Sasuke got his breathing under control enough to say, "Fuck you, Sakura did it first." He let go, but put his other hand up to stretch out.
"Sakura! I expected better from you."
Sakura laid down as well, creating a three-point star between them with their heads at the center. "Well, you should know better. I take what advantage I can."
Naruto sighed happily and then asked, "So... the new year."
That was what they were calling their return on January first: the new year. It was a new beginning in many ways. Kakashi had muttered about symbolism, and Sakura had nodded wisely. Naruto had decided that as long as Sakura knew, he didn't have to understand as well.
"Sensei has it handled. He wouldn't bring us back before everything was ready." Sakura stated firmly. Her voice softened. "I do wish I knew what he was going to do, though."
Sasuke snorted. "We know what he's going to do."
Naruto groaned and flailed his hand above his head until it slapped against Sasuke. "Not this again."
"Yes, this," Sasuke insisted, throwing a shower of sparks off his hands and into where he estimated Naruto's face was. "He won't tell us because he knows we won't like it, and that we will dislike it so much we try to stop it. The only thing that fits is that he's going to sacrifice himself."
Sakura murmured, "He's going to take the blame. He's going to try to make them think he tricked us."
"It won't work!" Naruto exclaimed. "First, they aren't that stupid - they won't believe him! And even if they do - I'll - I'll say he's lying!"
Both Sasuke and Sakura hit him at the same time. Sasuke growled, "You utter idiot, that just gets us all killed."
Naruto muttered sullenly, "Well, 'm not just gonna let him die alone."
They were silent for a little while, watching the last rays of the sun vanish from the sky.

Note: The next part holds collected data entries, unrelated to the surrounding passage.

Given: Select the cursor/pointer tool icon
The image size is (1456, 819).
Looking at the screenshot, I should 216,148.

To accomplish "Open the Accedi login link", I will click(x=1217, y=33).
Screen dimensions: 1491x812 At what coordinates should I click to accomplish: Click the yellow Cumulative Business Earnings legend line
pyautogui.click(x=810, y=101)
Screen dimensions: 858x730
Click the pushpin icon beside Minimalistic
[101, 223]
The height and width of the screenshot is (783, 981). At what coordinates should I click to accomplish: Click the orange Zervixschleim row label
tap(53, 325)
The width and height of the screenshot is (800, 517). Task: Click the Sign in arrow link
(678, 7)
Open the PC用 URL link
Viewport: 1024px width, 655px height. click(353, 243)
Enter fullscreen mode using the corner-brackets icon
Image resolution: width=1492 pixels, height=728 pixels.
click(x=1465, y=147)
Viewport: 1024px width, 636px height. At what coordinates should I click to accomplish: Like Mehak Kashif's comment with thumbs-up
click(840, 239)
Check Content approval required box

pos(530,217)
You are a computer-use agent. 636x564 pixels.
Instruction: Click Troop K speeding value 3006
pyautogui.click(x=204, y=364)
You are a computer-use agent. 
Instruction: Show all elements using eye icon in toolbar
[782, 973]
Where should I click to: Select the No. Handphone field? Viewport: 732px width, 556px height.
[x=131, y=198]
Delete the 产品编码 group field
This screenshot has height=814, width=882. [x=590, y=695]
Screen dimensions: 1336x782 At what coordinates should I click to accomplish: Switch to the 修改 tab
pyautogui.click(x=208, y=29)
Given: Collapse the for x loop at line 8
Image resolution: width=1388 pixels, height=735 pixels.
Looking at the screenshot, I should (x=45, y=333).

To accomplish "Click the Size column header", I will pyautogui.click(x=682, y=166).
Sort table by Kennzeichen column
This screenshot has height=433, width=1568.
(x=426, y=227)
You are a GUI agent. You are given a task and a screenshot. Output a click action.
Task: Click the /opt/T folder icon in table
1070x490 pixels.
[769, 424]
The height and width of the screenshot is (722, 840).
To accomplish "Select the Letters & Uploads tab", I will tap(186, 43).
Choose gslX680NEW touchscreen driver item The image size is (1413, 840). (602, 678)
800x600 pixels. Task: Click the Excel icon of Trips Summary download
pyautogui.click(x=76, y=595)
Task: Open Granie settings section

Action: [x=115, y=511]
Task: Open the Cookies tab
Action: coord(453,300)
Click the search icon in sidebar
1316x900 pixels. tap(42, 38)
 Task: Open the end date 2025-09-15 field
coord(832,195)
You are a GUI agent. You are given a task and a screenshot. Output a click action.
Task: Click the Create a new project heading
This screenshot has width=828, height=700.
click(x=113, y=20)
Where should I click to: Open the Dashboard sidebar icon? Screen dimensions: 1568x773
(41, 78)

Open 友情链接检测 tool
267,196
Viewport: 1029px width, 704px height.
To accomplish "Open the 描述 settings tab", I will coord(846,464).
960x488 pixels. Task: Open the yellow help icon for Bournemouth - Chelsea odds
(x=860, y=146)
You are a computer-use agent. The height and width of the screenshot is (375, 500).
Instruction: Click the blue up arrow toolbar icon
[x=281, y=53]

When the moon was bright and the stars just starting to show through the dark blue, Sakura spoke.
"If we take what we know is true, and add it up, we can find out the unknowns. That's what sensei says."
"Kakashi wants to go back to Konoha just as badly as we do." Naruto volunteered immediately.
"He wants us to live." Sasuke added.
"He doesn't want to die." Sakura sighed, "Pretty sure, anyway."
"Nah. Sensei's been clinging to life too long to think about letting go." Naruto assured, in a tone of experience. Neither of the other two asked him how he could know it.
"So, I think..." Sakura trailed off, thinking of the words. "No matter what his plan is, it's going to be the best thing for everyone. We just have to trust that, whatever it looks like, sensei will succeed. We've seen him go up against impossible odds before."
Naruto flashed back to when they'd been beset in the middle of their day-sleeping by twelve ninja from two different villages, and Kakashi had seemed to be everywhere at once keeping his genin safe. Sasuke remembered the mission Jiraiya had given them, to break into the house of a minor Fire Country noble and steal some documents. Kakashi had told them to make their way to the office, and not to worry about the twenty-man night guard. The three of them hadn't encountered a single guard, nor heard a sound from them.
But Sakura was looking at the two of them, lost in their memories, and she was thinking of how such a volatile team had come together perfectly.
"Probably has something to do with that cool coat he put at the bottom of my pack." Naruto commented. He dragged his hands through his hair, which was much longer than he preferred to keep it. "Don't know how, though. Just had a note telling me to wear it to the new year. Hey, maybe it's a special coat! Like armor!"
Sakura sighed, but it was Sasuke who replied, "That's not what it's for, dumbass." and proceeded to remind Naruto what they had decided the coat was for. Naruto still thought their idea was dumber, and much less awesome, than his own.